The much-publicised pensions time bomb will hit banks hard unless they put in the ground work now. Chris Skinner advises that they consider how their future customers will behave before the rug is pulled out from under their feet.

Developed economies are facing huge challenges due to changing demographics with people living longer and having fewer children. The effect is a disproportionate number of retirement groups and fewer people to repopulate the workforce.

So what effect is this going to have on banking and the world’s capital markets? The core business of many banks is dependent upon gaining new business and cross-selling pension and investment products, mortgages, loans and credit cards. In a world where the majority of consumers are retired, this dependency will be starved. Grey consumers are savers rather than borrowers, and prefer low-risk products with guaranteed income.

In the future, customers will not be buying mortgages and loans, but seeking equity release and liquidation of assets. Pensions and funds will be switched to secure investing in bonds. The current “live for today” society of highly geared borrowers will switch to a less volatile world of low-risk transactions.

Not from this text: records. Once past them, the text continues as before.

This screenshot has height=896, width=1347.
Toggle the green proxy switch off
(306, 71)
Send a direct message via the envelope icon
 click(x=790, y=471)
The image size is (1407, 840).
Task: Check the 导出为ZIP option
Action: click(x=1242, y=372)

This will starve new investment into equities and pull the rug from under the stable range of financial products we see today – specifically, the credit, loan and mortgage suite of products.

Many bankers feel this well-publicised trend will be a slow shift, to which banks will adapt. However, this view is already beginning to show cracks. Governments are expressing concern over unfunded pension liabilities. Workers are also worried. In May this year, workers shut down Paris in protest over French government plans for pension reforms and if you enter “pension strike” into an internet search engine, you get back similar headlines from the UK, Austria, Germany, Brazil.

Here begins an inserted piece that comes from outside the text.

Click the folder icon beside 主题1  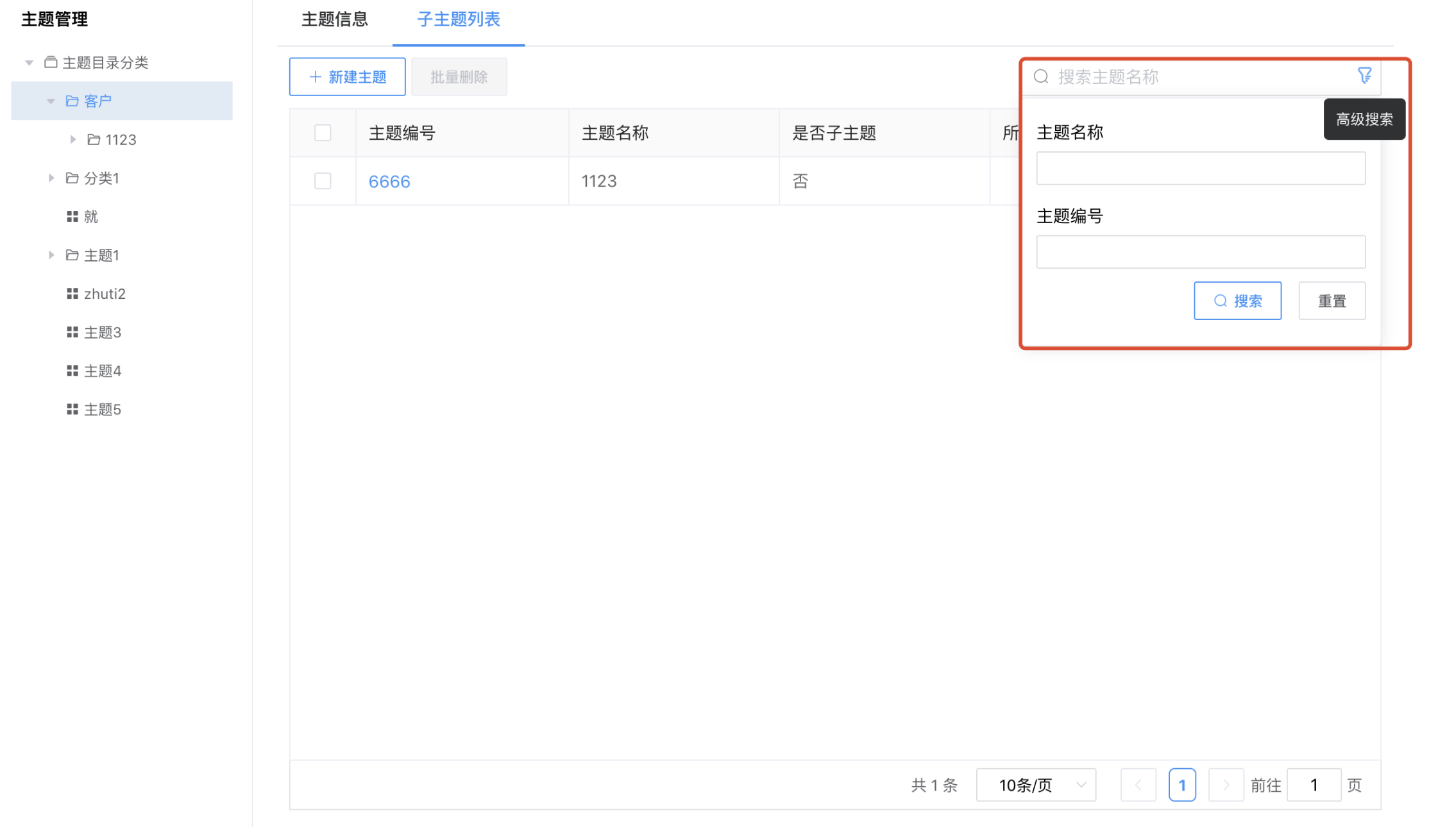tap(71, 255)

The bottom-line is that the ageing society will have a profound effect upon all of us, and banking will be hit heavily. As workers lose more of their wages to fund pension liabilities, they will not be able to afford to place their money into other investment vehicles. Added to which there will be fewer workers anyway.

The result is a world where banks will be unable to feed their hunger for new business and cross-selling. The banks with foresight to survive will be those that innovate services to the grey consumer. These banks will build a comprehensive product for retirement, similar to the all-in-one account being sold today. The next generation account will be one that integrates the pension with guaranteed income bonds, equity release and healthcare.

So far, I have not seen many financial institutions responding to this issue in that manner. The thought is there but the product remains the same.